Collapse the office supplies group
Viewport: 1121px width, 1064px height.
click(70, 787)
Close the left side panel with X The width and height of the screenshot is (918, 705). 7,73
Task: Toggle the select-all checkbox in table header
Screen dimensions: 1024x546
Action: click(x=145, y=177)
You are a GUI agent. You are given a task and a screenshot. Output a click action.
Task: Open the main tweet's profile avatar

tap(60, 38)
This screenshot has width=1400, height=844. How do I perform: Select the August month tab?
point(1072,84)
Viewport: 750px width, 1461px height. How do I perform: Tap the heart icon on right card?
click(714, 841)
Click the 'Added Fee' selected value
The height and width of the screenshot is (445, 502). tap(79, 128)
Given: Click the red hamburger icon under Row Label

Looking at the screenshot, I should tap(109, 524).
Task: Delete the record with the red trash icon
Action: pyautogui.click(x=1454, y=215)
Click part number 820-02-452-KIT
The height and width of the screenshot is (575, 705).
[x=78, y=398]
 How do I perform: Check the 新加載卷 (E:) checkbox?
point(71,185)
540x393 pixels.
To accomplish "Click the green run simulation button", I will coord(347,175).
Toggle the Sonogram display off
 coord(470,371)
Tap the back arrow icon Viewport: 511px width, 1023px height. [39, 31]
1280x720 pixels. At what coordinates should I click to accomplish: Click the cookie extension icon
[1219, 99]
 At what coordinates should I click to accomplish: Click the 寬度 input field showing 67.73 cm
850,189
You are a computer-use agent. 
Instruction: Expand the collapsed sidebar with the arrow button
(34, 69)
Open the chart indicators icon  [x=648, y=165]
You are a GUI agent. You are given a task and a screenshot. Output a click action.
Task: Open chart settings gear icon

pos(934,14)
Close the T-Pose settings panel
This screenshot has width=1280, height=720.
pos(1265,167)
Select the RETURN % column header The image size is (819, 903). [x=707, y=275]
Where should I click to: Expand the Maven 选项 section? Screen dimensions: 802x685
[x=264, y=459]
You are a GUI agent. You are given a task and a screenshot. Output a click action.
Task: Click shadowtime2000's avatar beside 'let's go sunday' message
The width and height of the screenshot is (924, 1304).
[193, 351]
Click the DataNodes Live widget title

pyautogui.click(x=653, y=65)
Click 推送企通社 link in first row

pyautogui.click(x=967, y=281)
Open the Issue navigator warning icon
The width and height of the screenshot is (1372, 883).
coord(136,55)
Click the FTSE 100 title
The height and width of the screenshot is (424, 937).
::::::::::
**REQUIRED ACTION**
Scan the listing for the string "Close", then copy every line where it appears.

**REPLY TO THE EXERCISE**
Close the left side panel with X The width and height of the screenshot is (918, 705). 7,73
Close the T-Pose settings panel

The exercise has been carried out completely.